* **Your assignment**
Between the line containing "Description [tab] (63, 1617)" and the line containing "Ajouter au panier (656, 972)" lies a run of lines; give that run again exactly, with both of those lines, and nothing else from the entries below.

* **Provided records**
- - - - -

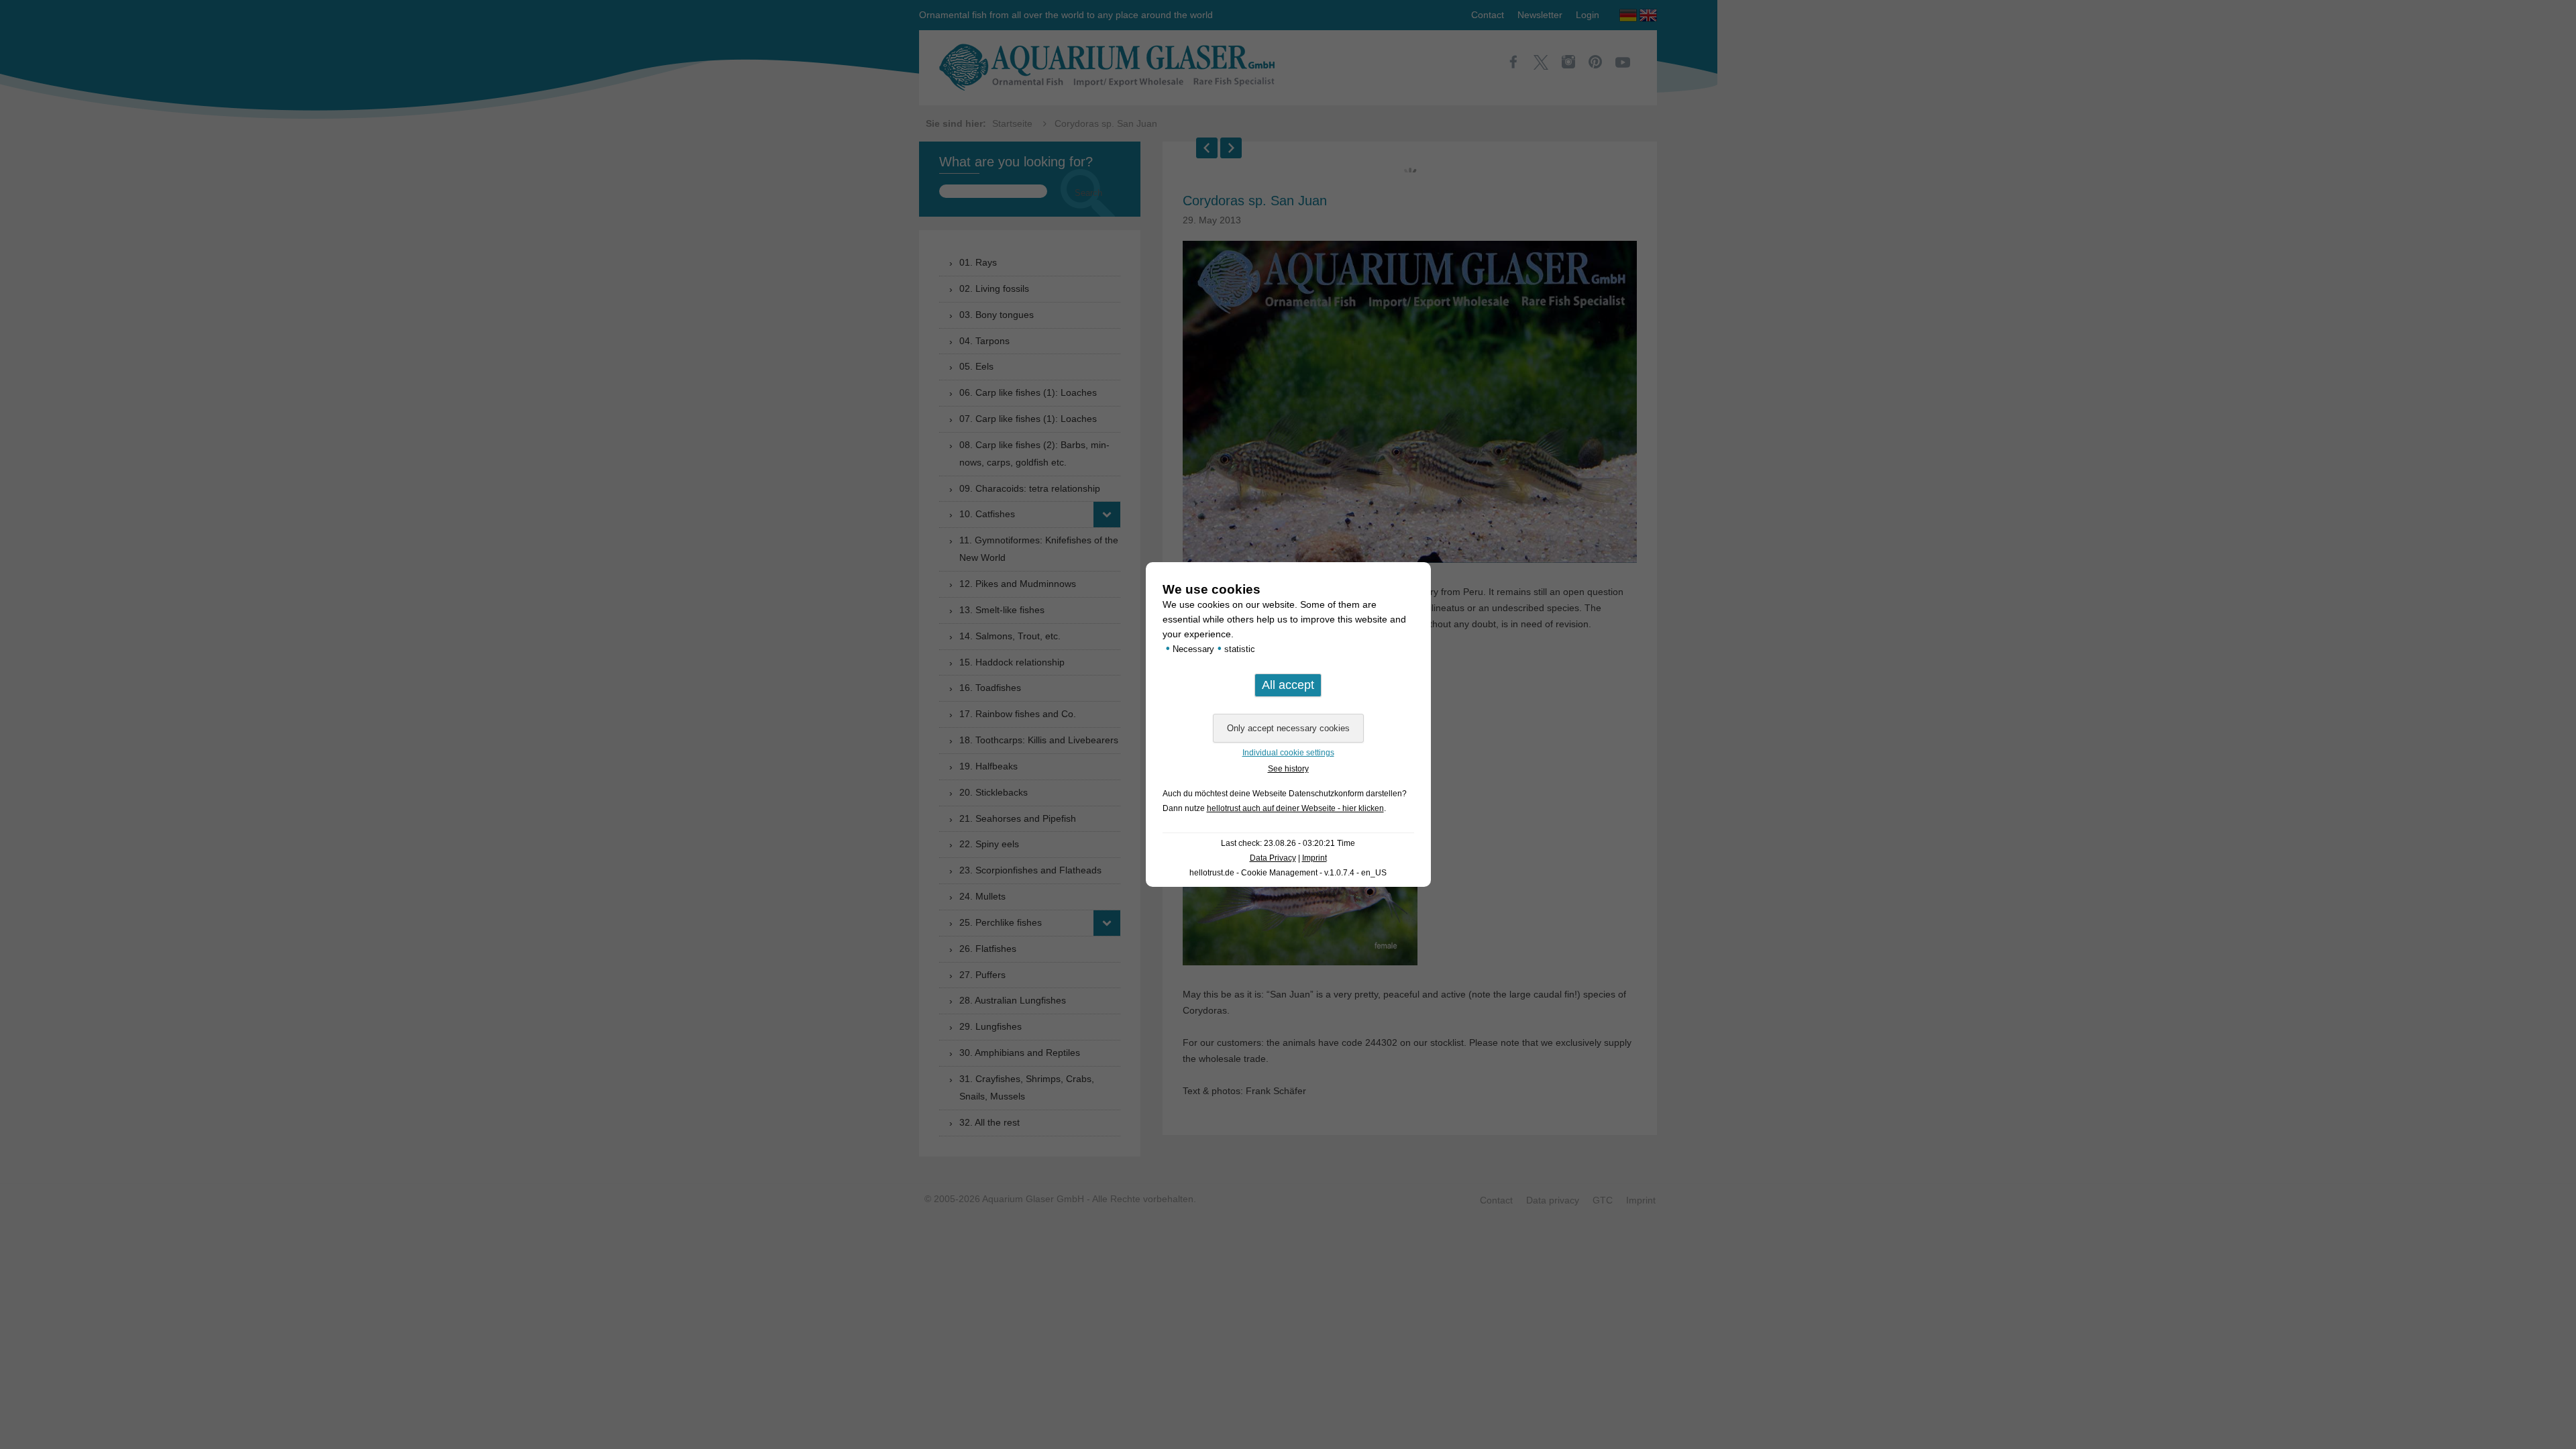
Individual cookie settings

- - - - -

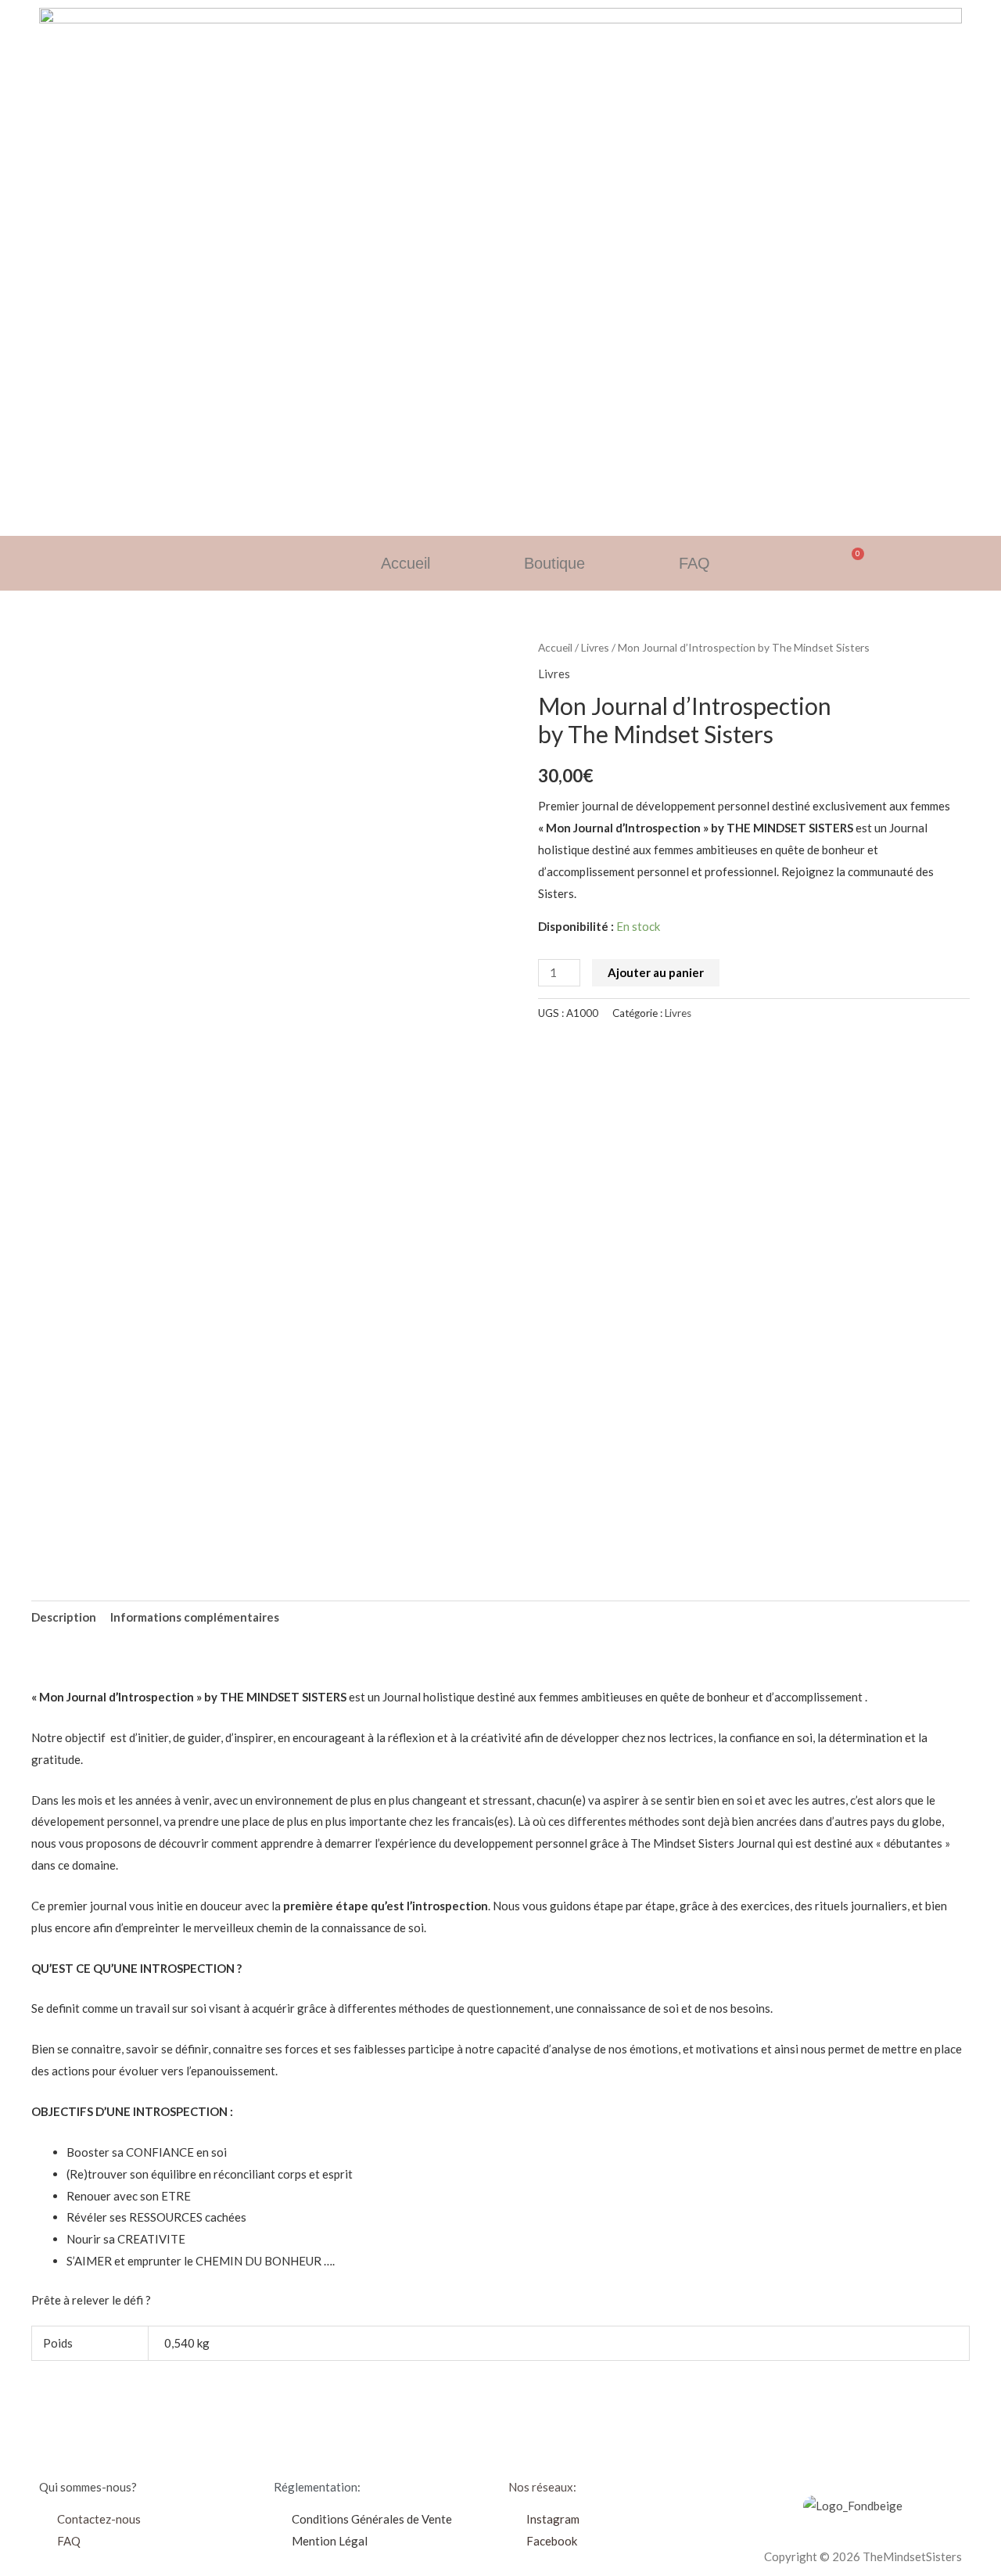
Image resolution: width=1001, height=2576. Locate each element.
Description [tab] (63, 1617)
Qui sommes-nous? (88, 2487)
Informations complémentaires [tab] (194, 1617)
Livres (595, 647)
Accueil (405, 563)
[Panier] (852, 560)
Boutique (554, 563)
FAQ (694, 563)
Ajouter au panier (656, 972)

- - - - -

* **Answer space**
Description [tab] (63, 1617)
Qui sommes-nous? (88, 2487)
Informations complémentaires [tab] (194, 1617)
Livres (595, 647)
Accueil (405, 563)
[Panier] (852, 560)
Boutique (554, 563)
FAQ (694, 563)
Ajouter au panier (656, 972)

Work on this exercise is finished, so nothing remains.